Aside from its massive size--at up to 10 tons, it was the largest carnivorous dinosaur ever to walk the earth, outweighing even the fearsomely gigantic Giganotosaurus and Tyrannosaurus Rex--the most notable feature of Spinosaurus was the long, roughly semicircular, sail-like structure along its back. This adaptation had not been seen in such prominence in the reptile kingdom since the heyday of Dimetrodon, which lived over 150 million years earlier, during the Permian period (and which wasn't even technically a dinosaur, but a type of reptile known as a pelycosaur).
The function of Spinosaurus' sail is a continuing mystery, but paleontologists have narrowed the field down to four plausible explanations:
Theory Number One: The Sail Was About Sex
The sail of Spinosaurus may have been a sexually selected characteristic--that is, males of the genus with bigger, more prominent sails would have been favored by females during mating season. Big-sailed Spinosaurus males would thus have transmitted this genetic trait to their offspring, perpetuating the cycle. Simply put, the sail of Spinosaurus was the dinosaur equivalent of a peacock's tail--and as we all know, male peacocks with bigger, flashier tales are more attractive to females of the species.
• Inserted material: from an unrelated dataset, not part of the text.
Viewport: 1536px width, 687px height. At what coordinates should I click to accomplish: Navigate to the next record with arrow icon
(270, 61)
But wait, you may ask: if the sail of Spinosaurus was such an effective sexual display, why weren't the other meat-eating dinosaurs of the Cretaceous period equipped with sails as well? The fact is that evolution can be a surprisingly capricious process; all it takes is a random Spinosaurus ancestor with a rudimentary sail to get the ball rolling. If that same forebear had been equipped with an odd bump on its snout, its descendants millions of years down the line would have sported horns rather than sails!
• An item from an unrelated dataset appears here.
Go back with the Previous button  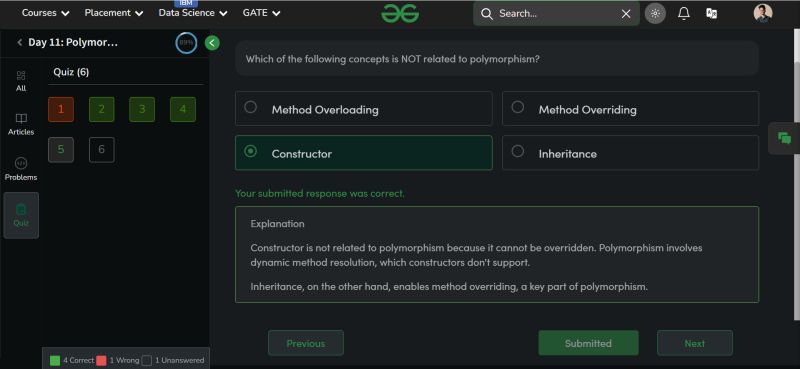[x=306, y=343]
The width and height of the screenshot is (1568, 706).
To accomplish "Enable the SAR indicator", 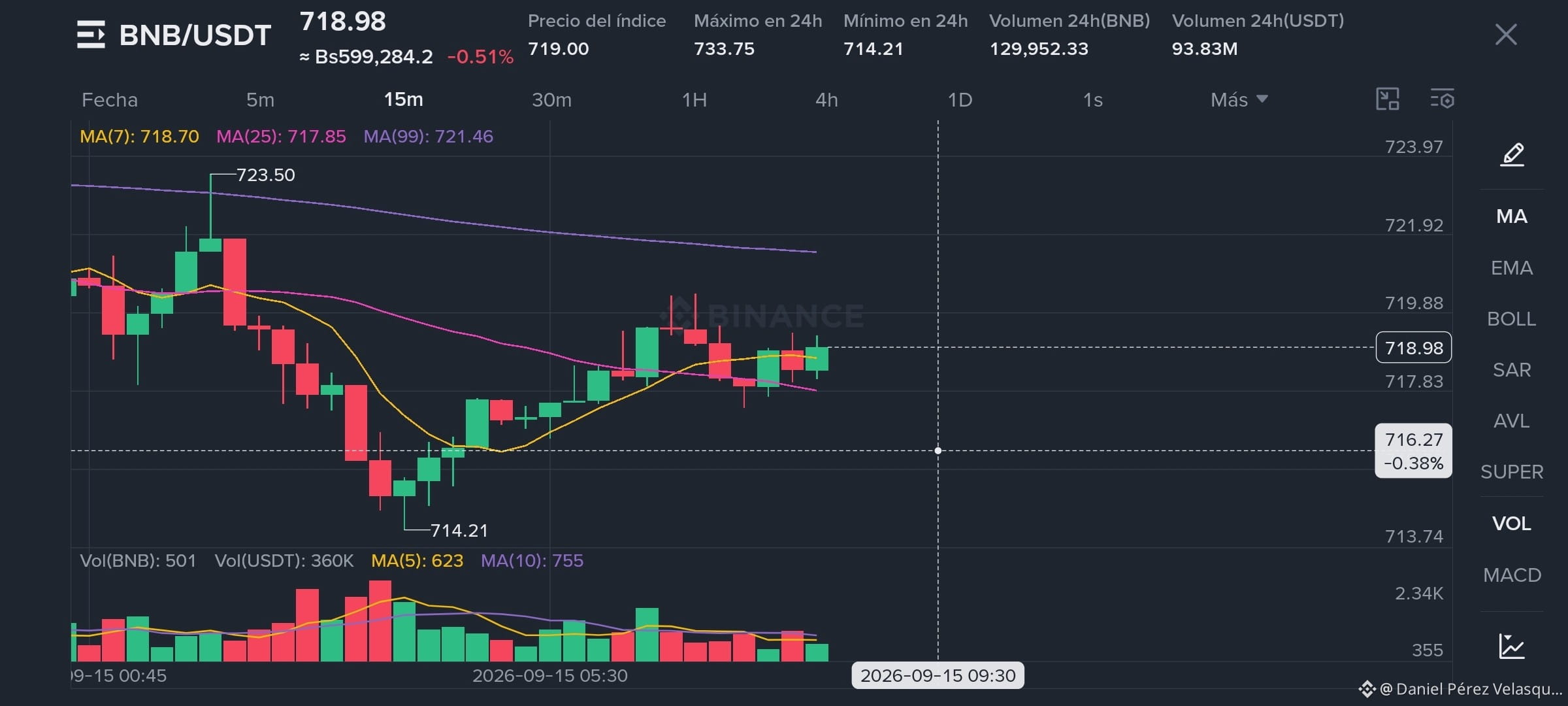I will tap(1512, 370).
Theory Number Two: The Sail Was About Body Temperature
Might Spinosaurus have used its sail to help regulate its internal body temperature? During the day, the sail would have absorbed sunlight and helped perk up this dinosaur's metabolism, and at night, it would have radiated away excess heat. One piece of evidence in favor of this hypothesis is that the much earlier Dimetrodon seems to have used its sail in exactly this way (and probably even more dependent on temperature regulation, since its sail was so much bigger relative to its total body size).
The main problem with this explanation is that all the evidence we have points to theropod dinosaurs being warm-blooded--and since Spinosaurus was a theropod par excellence, it was almost certainly endothermic as well. The more primitive Dimetrodon, by contrast, was almost certainly ectothermic (i.e., cold-blooded), and needed a sail to regulate its metabolism. But if that was the case, then why didn't all cold-blooded pelycosaurs of the Permian period have sails? No one can say for sure.
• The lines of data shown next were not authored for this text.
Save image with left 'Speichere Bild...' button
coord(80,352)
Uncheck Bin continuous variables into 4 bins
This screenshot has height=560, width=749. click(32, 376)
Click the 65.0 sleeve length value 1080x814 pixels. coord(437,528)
Theory Number Three: The Sail Was For Survival
Might the “sail” of Spinosaurus actually have been a hump? Since we don't know how the neural spines of this dinosaur were covered by its skin, it's possible that Spinosaurus was equipped with a thick, camel-like hump containing deposits of fat that could be drawn down in times of scarcity, rather than a thin sail. This would necessitate a major overhaul in how Spinosaurus is depicted in books and on TV shows, but it's not outside the realm of possibility.
The trouble here is that Spinosaurus lived in the wet, humid forests and wetlands of middle Cretaceous Africa, not the water-parched deserts inhabited by modern camels. (Ironically, thanks to climate change, the jungle-like region of northern Africa inhabited by Spinosaurus 100 million years ago is today mostly covered by the Sahara Desert, one of the driest places on earth.) It's hard to imagine that a hump would have been a favored evolutionary adaptation in a place where food (and water) was relatively plentiful.
Theory Number Four: The Sail Was For Navigation
Recently, a team of paleontologists came to the surprising conclusion that Spinosaurus was an accomplished swimmer--and may, in fact, have pursued a semi- or almost fully marine lifestyle, lurking in the rivers of northern Africa like a giant crocodile. If this is the case, then we have to accept the possibility that the sail of Spinosaurus was some kind of marine adaptation--like the fins of a shark or the webbed hands of a seal. On the other hand, if Spinosaurus was able to swim, then other dinosaurs must have possessed this ability, as well--some of which didn't possess sails!
And the Most Likely Answer Is…
Which of these explanations is the most plausible? Well, as any biologist will tell you, a given anatomical structure can possess more than one function--witness the variety of metabolic tasks performed by the human liver. The odds are that Spinosaurus' sail served primarily as a sexual display, but it may secondarily have functioned as a cooling mechanism, a storage place for fat deposits, or a rudder. Until more fossil specimens are discovered (and Spinosaurus remains are rarer than mythical hens' teeth), we may never know the answer for sure.